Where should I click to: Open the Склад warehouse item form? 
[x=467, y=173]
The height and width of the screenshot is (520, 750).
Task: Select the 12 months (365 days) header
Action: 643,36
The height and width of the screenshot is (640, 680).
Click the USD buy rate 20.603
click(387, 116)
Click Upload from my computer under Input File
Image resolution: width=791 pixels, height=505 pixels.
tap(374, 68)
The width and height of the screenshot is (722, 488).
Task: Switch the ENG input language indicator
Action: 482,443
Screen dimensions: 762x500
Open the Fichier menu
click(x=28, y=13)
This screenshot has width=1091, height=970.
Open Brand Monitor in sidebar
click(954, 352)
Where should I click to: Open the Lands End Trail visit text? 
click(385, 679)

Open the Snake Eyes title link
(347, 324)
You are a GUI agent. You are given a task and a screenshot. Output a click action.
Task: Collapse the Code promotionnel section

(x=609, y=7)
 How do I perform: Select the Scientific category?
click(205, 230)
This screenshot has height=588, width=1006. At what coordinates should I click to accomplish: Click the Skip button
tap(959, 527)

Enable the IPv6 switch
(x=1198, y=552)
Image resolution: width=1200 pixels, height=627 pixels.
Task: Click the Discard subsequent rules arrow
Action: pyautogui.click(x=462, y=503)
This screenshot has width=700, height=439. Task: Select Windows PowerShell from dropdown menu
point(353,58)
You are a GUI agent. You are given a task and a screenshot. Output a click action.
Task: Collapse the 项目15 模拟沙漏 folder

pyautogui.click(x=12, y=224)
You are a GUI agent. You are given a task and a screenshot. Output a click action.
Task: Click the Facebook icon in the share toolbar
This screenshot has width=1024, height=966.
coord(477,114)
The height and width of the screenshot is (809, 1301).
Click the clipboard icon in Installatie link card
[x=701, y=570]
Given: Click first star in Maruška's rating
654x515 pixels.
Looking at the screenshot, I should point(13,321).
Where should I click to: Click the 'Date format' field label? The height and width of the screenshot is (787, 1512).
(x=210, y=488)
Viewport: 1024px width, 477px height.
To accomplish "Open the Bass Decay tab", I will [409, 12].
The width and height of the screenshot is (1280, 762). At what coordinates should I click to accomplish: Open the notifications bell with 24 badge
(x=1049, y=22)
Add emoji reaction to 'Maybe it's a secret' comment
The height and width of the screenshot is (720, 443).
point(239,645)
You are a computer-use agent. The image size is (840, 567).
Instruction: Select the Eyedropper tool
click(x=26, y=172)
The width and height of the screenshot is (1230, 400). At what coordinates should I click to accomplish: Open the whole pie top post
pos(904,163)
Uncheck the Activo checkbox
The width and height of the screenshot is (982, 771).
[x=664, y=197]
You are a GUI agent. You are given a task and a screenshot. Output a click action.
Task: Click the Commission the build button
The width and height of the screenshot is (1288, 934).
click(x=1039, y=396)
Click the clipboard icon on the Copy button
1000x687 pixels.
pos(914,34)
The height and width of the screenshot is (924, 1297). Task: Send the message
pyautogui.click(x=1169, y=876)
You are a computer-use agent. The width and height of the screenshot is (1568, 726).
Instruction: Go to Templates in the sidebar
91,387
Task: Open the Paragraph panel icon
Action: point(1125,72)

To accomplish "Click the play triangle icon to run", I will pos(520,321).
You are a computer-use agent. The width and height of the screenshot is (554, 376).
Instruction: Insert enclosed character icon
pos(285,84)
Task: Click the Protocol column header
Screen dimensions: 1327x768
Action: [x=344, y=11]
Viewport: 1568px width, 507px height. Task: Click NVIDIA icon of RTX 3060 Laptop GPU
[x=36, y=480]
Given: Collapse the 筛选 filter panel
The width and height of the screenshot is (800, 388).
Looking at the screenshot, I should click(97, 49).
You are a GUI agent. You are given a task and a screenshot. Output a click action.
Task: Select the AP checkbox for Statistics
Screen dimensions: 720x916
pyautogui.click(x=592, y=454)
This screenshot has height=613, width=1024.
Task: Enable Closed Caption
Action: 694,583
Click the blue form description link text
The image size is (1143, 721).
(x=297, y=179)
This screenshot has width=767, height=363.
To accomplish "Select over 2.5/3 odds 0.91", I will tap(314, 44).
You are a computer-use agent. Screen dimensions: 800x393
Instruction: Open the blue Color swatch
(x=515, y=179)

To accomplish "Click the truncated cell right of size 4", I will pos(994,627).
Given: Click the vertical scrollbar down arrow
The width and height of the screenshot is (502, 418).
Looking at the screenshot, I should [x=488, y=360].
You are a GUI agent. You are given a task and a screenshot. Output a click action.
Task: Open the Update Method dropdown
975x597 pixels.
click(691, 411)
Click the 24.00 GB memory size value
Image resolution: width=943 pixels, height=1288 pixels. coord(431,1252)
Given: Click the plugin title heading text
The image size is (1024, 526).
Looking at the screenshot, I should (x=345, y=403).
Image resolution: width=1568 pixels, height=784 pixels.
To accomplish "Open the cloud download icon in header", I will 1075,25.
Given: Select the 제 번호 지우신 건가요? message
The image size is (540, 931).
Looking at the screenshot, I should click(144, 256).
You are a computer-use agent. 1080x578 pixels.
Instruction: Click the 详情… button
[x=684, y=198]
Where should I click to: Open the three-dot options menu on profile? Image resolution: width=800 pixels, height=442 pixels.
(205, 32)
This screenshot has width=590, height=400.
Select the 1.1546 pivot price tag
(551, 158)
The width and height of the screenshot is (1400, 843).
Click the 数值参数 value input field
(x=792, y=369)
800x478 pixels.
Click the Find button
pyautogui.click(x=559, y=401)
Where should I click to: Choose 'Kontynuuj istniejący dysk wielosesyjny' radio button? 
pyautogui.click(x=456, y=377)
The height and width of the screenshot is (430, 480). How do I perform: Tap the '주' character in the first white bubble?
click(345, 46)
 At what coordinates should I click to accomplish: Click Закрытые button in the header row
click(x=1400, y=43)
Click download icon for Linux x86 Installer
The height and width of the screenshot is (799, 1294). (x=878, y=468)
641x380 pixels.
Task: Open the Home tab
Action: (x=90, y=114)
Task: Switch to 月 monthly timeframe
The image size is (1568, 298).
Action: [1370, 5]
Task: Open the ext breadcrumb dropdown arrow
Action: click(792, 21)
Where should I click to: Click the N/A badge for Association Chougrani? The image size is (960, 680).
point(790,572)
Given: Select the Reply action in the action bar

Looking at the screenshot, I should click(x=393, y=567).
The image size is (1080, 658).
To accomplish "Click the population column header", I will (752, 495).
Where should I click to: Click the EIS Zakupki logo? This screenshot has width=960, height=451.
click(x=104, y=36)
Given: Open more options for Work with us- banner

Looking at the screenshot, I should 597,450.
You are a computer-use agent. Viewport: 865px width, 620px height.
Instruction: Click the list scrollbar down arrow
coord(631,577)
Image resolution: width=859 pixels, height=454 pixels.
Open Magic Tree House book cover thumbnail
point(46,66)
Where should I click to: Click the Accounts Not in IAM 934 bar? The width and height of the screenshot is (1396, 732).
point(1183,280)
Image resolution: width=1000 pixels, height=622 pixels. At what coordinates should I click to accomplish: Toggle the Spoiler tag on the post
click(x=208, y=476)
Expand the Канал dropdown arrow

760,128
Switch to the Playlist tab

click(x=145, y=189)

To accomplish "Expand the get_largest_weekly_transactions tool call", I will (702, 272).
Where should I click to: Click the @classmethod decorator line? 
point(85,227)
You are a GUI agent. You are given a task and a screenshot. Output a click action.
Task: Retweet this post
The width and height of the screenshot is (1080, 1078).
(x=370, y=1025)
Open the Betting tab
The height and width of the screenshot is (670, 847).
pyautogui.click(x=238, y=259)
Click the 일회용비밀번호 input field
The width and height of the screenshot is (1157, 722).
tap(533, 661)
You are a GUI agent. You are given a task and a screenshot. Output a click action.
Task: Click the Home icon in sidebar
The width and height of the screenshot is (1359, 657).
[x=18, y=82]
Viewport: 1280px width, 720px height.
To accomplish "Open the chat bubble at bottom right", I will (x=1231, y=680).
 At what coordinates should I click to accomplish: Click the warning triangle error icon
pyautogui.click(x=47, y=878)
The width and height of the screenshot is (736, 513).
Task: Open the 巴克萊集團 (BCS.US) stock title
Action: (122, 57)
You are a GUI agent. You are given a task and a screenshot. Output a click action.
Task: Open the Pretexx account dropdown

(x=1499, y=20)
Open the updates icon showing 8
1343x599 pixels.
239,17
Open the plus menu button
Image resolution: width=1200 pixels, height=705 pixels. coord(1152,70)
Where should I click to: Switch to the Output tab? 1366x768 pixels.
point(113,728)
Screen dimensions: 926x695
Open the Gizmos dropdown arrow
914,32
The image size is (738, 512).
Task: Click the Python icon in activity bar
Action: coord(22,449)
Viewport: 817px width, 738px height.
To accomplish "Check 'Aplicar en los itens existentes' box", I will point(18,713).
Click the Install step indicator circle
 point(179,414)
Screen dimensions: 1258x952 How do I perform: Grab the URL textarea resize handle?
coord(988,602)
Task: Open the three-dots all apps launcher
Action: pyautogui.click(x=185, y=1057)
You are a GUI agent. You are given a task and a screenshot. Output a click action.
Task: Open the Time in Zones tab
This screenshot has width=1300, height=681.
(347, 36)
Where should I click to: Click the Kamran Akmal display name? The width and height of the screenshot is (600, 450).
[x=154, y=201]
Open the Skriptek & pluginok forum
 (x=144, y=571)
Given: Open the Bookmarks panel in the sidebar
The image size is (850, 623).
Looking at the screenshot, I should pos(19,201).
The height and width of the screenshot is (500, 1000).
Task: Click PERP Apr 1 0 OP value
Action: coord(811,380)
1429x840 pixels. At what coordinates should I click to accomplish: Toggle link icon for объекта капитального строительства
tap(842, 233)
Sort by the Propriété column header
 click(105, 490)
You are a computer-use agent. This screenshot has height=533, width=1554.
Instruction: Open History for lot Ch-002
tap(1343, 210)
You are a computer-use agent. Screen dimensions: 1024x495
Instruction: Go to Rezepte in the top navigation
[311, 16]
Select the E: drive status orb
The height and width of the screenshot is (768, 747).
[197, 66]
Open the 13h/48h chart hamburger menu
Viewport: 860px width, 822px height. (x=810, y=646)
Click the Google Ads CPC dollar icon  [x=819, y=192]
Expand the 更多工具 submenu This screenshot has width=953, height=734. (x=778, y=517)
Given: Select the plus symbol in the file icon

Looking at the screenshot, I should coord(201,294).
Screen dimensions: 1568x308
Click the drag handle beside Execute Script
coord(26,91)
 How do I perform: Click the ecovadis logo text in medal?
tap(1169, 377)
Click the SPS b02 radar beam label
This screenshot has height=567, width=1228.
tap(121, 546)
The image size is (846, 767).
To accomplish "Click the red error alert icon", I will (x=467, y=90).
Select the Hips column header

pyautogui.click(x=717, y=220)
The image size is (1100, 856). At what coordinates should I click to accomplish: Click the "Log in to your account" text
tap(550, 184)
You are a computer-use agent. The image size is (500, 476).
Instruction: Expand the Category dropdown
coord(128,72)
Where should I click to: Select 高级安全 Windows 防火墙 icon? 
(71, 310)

____

[TASK STATEMENT]:
Please tally the lines in the data above containing the string "right", and give the number alone.

[TASK SOLUTION]:
2